My machine had a 500GB SSD with Windows 7 Pro installed. Installed a new 1TB SSD as the primary disk and installed Windows 10 Pro. Added the Hyper-V client, and then converted the old SSD disk to a .VHD file.


When I tried to run the VHD as a virtual client PC under Win10 Hyper-V, I got a blue screen with a STOP 0x0000007b (inaccessible boot device) error. This would flick off after a second and the virtual machine would reboot.
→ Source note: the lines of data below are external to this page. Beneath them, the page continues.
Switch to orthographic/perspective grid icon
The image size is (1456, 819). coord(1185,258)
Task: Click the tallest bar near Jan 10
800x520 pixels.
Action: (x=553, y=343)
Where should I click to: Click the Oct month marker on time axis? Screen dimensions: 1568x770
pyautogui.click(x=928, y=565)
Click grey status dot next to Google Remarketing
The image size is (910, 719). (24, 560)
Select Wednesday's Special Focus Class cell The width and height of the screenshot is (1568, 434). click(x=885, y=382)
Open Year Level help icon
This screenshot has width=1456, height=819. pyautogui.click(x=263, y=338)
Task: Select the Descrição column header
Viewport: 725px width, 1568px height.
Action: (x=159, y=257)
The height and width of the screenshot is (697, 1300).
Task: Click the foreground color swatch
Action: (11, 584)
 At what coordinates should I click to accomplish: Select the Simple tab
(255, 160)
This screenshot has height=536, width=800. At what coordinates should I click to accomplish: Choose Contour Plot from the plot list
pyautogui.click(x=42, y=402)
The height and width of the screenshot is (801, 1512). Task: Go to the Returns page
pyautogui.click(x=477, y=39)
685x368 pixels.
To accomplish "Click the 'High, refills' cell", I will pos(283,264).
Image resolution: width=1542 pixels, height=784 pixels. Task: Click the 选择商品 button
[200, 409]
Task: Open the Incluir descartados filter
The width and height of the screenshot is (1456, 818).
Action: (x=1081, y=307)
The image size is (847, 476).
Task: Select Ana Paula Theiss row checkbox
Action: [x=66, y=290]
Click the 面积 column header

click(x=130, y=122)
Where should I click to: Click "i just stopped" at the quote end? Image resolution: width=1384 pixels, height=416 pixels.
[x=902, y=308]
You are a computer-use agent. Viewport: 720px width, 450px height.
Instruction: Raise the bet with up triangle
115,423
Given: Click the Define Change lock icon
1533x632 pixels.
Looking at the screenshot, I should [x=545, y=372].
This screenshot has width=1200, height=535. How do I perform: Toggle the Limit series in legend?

This is normally caused by driver issues (since the P2V move means the hardware has changed).


I finally found a TechNet article archive.org about this problem, which advises checking for three driver files and resetting some registry entries.

  1. I mounted the VHD in Win10, and verified the driver files existed (they did)
  2. I mounted the registry of the Win7 VHD and fixed the registry entries in the article (I did them all since I could recreate the VHD if it died).
  3. Dismounted the registry, then the VHD
  4. Restarted the virtual machine

More Errors

This time we got a different error - it failed to boot saying

File: \Windows\System32\winload.exe
Status: 0xc0000002
Info: The selected entry could not be loaded because the application is missing or corrupt.

I tried following this article: How to fix winload.exe is missing or corrupt issue on Windows 7 startup? - this involves mounting the Win7 DVD and booting to this, but this didn't work.

However, the repair option was stating that it could see errors and correct them. Letting the repair option do it's thing worked and I could now boot the Win7 OS as a virtual machine. Hurrah!